As referências a Valério de Rajanto [1888-1980] são escassas. Foi dramaturgo, poeta, jornalista, compositor, ensaísta de ópera e de teatro.
Nas ‘Páginas Íntimas e de Auto-Interpretação’ [Edições Ática, 1966], de Fernando Pessoa, são cinco as referências diarísticas a Valério de Rajanto, entre fevereiro e abril de 1913: “No Chiado encontrei o José Figueiredo e estivemos uns tempos à entrada da Rua da Emenda a discutir Wagner, e depois o Valério de Rajanto” [18/02, p. 35]; “Fui para a Brasileira, estive falando com o Rajanto” [30/03, p. 55]; “Depois andei até às 6 passeando com Valério” [03/04, p. 57]; “Falei com vária gente durante o dia. (Valério principalmente)” [08/04, p. 59]; “Estive de noite na Brasileira falando com o Valério” [09/04, p. 60].
Em setembro de 2014, a livreira Gabriela Gouveia teve o exemplar de ‘A Confissão de Lúcio’ que Mário de Sá-Carneiro dedicou a Valério de Rajanto no dia 13 de novembro de 1913 [?]: “A Valério de Rajanto — à sua admirável sensibilidade artística. Com todo o apreço e simpatia de Mário de Sá-Carneiro”.

Guilherme de Faria inscreveu três livros de Valério de Rajanto no catálogo da sua biblioteca: ‘Os Segredos da Águia’ [1919], ‘Ironias’ [1924] e ‘El Dominador’ [tradução espanhola, 1927], os dois últimos oferecidos pelo autor.

Dados fornecidos -
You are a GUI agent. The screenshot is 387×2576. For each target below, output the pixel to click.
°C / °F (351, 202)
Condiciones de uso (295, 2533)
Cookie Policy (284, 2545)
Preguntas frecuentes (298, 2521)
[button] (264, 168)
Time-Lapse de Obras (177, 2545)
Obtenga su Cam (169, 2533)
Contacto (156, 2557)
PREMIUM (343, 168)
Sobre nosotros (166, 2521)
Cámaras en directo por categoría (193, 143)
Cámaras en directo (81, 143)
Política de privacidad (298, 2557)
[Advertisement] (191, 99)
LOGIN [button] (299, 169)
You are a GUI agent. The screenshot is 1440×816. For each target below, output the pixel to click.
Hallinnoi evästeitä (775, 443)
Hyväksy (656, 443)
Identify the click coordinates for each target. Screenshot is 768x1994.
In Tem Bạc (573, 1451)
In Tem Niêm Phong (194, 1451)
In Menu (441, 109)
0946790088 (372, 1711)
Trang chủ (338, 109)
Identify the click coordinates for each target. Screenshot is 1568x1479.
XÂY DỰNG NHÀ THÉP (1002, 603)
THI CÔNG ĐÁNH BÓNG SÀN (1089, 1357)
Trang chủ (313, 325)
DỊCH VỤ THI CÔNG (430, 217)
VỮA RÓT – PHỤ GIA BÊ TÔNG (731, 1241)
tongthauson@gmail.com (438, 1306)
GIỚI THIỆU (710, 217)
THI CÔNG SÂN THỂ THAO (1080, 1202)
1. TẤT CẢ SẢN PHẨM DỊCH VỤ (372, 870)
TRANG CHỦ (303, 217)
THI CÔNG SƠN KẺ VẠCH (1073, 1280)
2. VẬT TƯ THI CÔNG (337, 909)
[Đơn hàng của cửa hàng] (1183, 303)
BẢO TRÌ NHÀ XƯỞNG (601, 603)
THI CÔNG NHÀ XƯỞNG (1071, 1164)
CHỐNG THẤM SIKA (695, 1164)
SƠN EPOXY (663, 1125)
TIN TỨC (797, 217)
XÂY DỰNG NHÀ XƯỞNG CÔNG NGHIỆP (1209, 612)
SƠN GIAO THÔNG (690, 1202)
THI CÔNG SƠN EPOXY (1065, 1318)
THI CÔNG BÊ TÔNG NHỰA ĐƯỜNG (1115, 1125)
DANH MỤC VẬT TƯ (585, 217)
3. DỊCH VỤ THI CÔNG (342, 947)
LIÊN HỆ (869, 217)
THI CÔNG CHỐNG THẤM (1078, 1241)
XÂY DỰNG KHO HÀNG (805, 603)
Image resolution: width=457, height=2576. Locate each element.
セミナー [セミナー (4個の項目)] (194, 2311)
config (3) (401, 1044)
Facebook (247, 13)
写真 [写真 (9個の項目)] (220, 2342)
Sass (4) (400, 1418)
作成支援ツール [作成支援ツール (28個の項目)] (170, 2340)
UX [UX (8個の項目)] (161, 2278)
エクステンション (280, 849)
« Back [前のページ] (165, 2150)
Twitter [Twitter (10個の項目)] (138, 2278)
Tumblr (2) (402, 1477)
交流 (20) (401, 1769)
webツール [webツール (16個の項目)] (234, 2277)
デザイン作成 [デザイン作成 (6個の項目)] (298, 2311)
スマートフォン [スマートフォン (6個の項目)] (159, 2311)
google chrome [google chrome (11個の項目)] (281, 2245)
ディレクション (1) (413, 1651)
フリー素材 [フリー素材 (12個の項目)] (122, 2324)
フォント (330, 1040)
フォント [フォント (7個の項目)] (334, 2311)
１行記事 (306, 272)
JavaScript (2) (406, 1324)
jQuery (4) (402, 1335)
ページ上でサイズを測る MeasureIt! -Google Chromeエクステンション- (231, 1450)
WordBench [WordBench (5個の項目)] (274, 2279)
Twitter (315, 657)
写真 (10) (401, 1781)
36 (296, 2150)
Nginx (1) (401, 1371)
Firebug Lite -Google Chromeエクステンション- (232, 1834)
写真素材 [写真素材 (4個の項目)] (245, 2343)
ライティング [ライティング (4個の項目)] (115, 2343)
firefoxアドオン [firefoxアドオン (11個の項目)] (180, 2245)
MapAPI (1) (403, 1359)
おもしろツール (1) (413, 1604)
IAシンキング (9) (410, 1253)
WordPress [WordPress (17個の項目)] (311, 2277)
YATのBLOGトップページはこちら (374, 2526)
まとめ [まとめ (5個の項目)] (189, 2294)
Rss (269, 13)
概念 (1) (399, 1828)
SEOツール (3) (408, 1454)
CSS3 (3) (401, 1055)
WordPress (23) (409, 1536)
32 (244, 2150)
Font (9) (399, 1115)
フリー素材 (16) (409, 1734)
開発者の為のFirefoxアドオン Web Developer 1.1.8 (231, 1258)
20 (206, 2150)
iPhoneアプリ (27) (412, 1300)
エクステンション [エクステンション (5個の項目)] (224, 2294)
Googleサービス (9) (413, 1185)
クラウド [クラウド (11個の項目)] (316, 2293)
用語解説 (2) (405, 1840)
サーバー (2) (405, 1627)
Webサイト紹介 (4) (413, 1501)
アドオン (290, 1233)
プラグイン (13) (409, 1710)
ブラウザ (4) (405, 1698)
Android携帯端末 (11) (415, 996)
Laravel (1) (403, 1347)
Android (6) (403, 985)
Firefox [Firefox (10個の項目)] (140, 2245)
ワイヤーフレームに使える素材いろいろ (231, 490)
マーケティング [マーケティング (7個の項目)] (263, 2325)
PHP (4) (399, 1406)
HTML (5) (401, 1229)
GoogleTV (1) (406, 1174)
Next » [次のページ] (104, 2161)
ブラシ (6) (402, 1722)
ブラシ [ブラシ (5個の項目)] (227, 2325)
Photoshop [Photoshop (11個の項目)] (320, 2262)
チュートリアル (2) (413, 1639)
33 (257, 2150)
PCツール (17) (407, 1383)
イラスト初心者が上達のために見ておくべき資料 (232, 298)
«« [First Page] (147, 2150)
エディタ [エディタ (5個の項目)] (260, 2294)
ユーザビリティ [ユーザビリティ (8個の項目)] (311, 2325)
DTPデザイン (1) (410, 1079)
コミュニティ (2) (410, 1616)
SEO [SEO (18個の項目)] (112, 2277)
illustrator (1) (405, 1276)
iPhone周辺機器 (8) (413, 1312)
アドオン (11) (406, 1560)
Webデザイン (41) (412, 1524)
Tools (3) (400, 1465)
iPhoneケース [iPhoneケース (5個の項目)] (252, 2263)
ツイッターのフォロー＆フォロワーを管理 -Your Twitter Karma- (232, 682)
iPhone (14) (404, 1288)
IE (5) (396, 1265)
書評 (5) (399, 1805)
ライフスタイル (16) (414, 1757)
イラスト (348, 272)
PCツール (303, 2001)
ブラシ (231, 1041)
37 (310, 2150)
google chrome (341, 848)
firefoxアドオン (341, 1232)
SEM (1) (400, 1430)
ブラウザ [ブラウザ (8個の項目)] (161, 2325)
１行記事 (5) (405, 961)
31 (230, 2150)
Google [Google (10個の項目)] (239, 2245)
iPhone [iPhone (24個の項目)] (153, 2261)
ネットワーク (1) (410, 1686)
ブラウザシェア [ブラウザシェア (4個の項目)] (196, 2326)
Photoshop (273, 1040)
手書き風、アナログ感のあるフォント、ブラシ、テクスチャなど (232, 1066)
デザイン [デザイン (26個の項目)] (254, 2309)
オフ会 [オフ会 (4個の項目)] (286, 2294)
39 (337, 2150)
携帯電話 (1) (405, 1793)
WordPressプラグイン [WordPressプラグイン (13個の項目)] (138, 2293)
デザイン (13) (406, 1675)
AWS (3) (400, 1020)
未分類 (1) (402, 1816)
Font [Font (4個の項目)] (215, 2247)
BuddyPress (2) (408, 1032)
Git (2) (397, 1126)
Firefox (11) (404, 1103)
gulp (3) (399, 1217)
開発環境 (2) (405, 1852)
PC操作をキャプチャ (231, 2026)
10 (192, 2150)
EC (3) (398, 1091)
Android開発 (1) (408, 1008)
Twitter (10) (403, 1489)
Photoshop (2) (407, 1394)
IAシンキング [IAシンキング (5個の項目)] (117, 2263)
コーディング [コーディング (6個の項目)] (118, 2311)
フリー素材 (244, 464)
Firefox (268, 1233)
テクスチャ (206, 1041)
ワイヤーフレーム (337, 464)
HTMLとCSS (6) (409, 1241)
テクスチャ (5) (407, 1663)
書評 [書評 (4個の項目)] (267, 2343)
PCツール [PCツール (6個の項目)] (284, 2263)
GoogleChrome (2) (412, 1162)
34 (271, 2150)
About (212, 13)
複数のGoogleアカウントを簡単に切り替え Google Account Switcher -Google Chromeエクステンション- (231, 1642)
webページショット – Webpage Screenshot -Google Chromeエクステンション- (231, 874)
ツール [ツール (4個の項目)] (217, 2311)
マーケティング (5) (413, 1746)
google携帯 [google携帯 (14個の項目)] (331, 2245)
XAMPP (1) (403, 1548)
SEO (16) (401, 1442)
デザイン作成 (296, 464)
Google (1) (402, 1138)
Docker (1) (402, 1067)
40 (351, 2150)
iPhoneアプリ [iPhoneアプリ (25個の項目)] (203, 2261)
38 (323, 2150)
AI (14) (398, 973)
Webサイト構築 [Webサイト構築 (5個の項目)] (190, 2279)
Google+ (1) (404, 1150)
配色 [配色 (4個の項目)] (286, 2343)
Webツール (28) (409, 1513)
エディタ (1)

A tarefa -
Continue o texto sobre Valério de Rajanto a partir da última frase apresentada, escrevendo o parágrafo seguinte.

Resposta -
No espólio de Guilherme de Faria, apenas esta extraordinária carta de Valério de Rajanto, com data de abril de 1927:

Meu querido Guilherme de Faria
Perdoe-me que tardio seja o meu agradecimento. Li o ‘Destino’. E relendo-o, vi que este segue, em linda e admirável linha de parábola, na avançada dos seus livros, sobrepujando, ‘Saudade Minha’.
E deixe-me dizer-lhe, amigo: — cheia de amplitude e de beleza é a sua estrada de Poeta!
O lirismo português, castiço, puro — monumento de peregrino feitiço —, galga do século XIV até aos nossos dias e nele, troveiro mavioso e lindo cantar, aparece o Guilherme, símbolo e figura, coluna e arquitrave, aguentando a vasta cúpula de tão grande monumento, na expressão daquela milagrosa força de Orfeu, dominando a sanha da bruteza.
Na sua Obra há a singeleza do alecrim campestre, a limpidez das geleiras árticas e a profundeza das cisternas medievais! Do seu Génio, Guilherme, falará o Tempo pela voz da Memória! Aquele que É, Será!
É este o vaticínio de quem o admira, porque o leu, com a alma e com o cérebro.